GOAL OF THE EXERCISE: Retype the following rows word for word, omitting the pictures.

Item-finding rows
- - -

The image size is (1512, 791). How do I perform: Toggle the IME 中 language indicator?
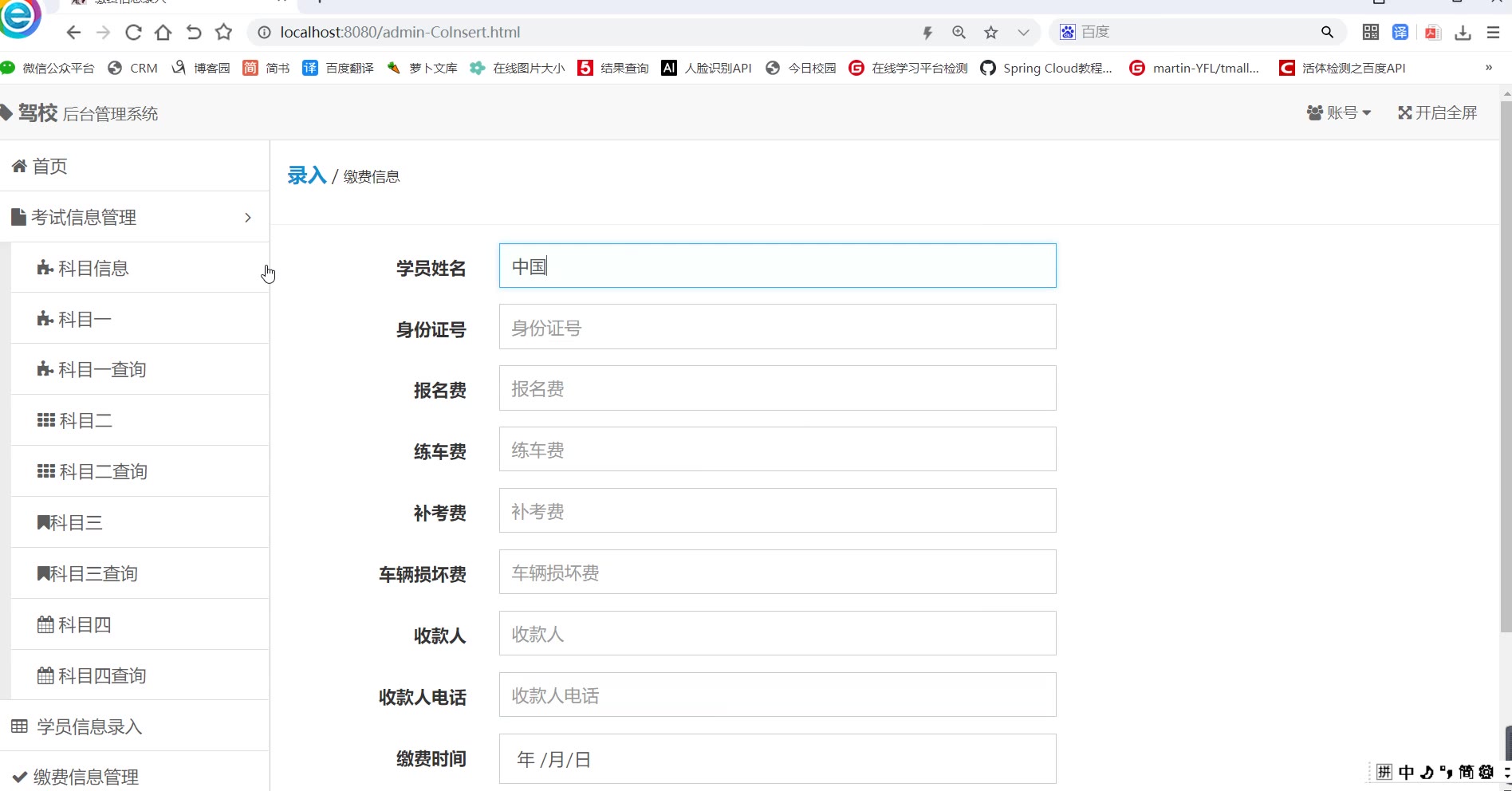(x=1406, y=772)
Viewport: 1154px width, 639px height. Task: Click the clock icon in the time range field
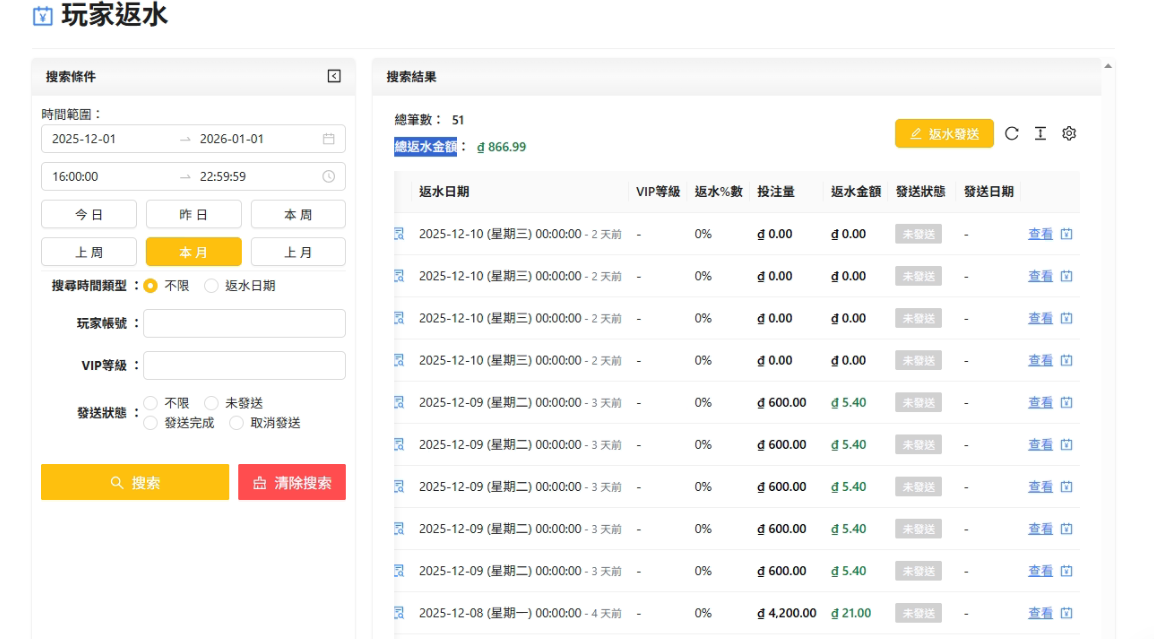(x=329, y=177)
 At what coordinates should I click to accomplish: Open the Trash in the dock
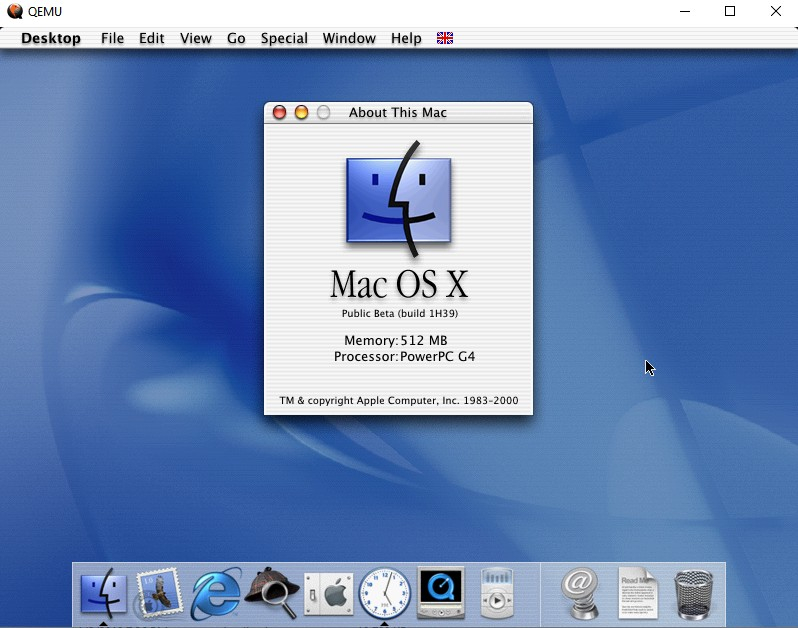coord(694,594)
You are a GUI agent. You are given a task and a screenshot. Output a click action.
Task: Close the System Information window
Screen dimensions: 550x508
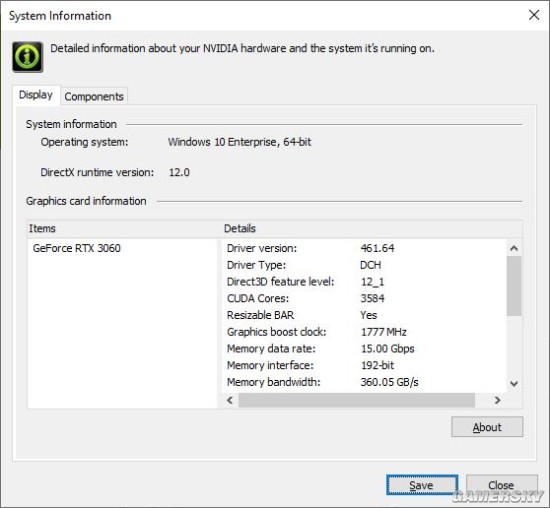pos(534,15)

- - -

RESPONSE:
The image size is (1512, 791). How do I perform: Toggle the IME 中 language indicator?
(x=1406, y=772)
Viewport: 1154px width, 639px height. Task: Click the clock icon in the time range field
(x=329, y=177)
 At what coordinates should I click to accomplish: Open the Trash in the dock
coord(694,594)
You are a GUI agent. You are given a task and a screenshot. Output a click action.
Task: Close the System Information window
Screen dimensions: 550x508
pos(534,15)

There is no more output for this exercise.